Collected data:
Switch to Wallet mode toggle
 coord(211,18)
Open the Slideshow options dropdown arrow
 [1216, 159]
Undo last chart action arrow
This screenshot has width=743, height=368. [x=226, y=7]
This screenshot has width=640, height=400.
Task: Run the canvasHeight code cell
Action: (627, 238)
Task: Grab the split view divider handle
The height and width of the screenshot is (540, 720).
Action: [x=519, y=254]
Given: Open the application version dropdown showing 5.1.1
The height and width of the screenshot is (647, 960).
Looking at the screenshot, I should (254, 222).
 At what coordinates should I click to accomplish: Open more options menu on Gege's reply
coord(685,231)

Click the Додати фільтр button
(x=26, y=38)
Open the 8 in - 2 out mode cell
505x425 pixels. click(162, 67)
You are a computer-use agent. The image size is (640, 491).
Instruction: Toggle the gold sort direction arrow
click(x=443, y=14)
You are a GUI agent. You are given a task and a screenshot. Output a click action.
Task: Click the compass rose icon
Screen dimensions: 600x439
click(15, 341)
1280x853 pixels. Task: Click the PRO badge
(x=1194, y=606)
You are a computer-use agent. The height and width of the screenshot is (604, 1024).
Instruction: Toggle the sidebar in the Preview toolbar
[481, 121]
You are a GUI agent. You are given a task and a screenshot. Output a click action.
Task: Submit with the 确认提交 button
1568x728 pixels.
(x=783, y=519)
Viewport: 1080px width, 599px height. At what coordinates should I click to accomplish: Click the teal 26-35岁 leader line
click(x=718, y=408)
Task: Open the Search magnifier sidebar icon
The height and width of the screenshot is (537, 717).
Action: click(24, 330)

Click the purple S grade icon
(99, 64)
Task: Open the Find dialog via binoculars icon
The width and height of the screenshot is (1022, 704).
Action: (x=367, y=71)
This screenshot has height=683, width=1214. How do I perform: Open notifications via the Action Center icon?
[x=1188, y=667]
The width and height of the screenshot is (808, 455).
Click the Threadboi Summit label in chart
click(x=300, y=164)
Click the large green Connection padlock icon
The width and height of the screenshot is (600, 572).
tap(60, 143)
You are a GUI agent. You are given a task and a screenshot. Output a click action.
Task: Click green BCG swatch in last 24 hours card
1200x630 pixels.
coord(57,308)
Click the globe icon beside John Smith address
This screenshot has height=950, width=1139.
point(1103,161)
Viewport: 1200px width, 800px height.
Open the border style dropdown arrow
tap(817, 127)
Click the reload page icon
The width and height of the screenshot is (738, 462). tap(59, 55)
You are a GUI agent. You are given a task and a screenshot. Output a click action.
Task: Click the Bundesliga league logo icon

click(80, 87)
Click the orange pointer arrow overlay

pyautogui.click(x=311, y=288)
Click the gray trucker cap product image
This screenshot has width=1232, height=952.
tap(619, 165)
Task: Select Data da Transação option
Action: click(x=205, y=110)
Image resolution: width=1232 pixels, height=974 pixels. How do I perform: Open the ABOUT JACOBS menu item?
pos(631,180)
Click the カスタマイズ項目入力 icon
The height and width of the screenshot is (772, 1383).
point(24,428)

### WORK TO BE COMPLETED
While keeping every line the same, please copy out all the records.

### REPLY TO THE TASK
Switch to Wallet mode toggle
 coord(211,18)
Open the Slideshow options dropdown arrow
 [1216, 159]
Undo last chart action arrow
This screenshot has width=743, height=368. [x=226, y=7]
This screenshot has width=640, height=400.
Task: Run the canvasHeight code cell
Action: (627, 238)
Task: Grab the split view divider handle
The height and width of the screenshot is (540, 720).
Action: [x=519, y=254]
Given: Open the application version dropdown showing 5.1.1
The height and width of the screenshot is (647, 960).
Looking at the screenshot, I should (254, 222).
 At what coordinates should I click to accomplish: Open more options menu on Gege's reply
coord(685,231)

Click the Додати фільтр button
(x=26, y=38)
Open the 8 in - 2 out mode cell
505x425 pixels. click(162, 67)
You are a computer-use agent. The image size is (640, 491).
Instruction: Toggle the gold sort direction arrow
click(x=443, y=14)
You are a GUI agent. You are given a task and a screenshot. Output a click action.
Task: Click the compass rose icon
Screen dimensions: 600x439
click(15, 341)
1280x853 pixels. Task: Click the PRO badge
(x=1194, y=606)
You are a computer-use agent. The height and width of the screenshot is (604, 1024).
Instruction: Toggle the sidebar in the Preview toolbar
[481, 121]
You are a GUI agent. You are given a task and a screenshot. Output a click action.
Task: Submit with the 确认提交 button
1568x728 pixels.
(x=783, y=519)
Viewport: 1080px width, 599px height. At what coordinates should I click to accomplish: Click the teal 26-35岁 leader line
click(x=718, y=408)
Task: Open the Search magnifier sidebar icon
The height and width of the screenshot is (537, 717).
Action: click(24, 330)

Click the purple S grade icon
(99, 64)
Task: Open the Find dialog via binoculars icon
The width and height of the screenshot is (1022, 704).
Action: (x=367, y=71)
This screenshot has height=683, width=1214. How do I perform: Open notifications via the Action Center icon?
[x=1188, y=667]
The width and height of the screenshot is (808, 455).
Click the Threadboi Summit label in chart
click(x=300, y=164)
Click the large green Connection padlock icon
The width and height of the screenshot is (600, 572).
tap(60, 143)
You are a GUI agent. You are given a task and a screenshot. Output a click action.
Task: Click green BCG swatch in last 24 hours card
1200x630 pixels.
coord(57,308)
Click the globe icon beside John Smith address
This screenshot has height=950, width=1139.
point(1103,161)
Viewport: 1200px width, 800px height.
Open the border style dropdown arrow
tap(817, 127)
Click the reload page icon
The width and height of the screenshot is (738, 462). tap(59, 55)
You are a GUI agent. You are given a task and a screenshot. Output a click action.
Task: Click the Bundesliga league logo icon

click(80, 87)
Click the orange pointer arrow overlay

pyautogui.click(x=311, y=288)
Click the gray trucker cap product image
This screenshot has width=1232, height=952.
tap(619, 165)
Task: Select Data da Transação option
Action: click(x=205, y=110)
Image resolution: width=1232 pixels, height=974 pixels. How do I perform: Open the ABOUT JACOBS menu item?
pos(631,180)
Click the カスタマイズ項目入力 icon
The height and width of the screenshot is (772, 1383).
point(24,428)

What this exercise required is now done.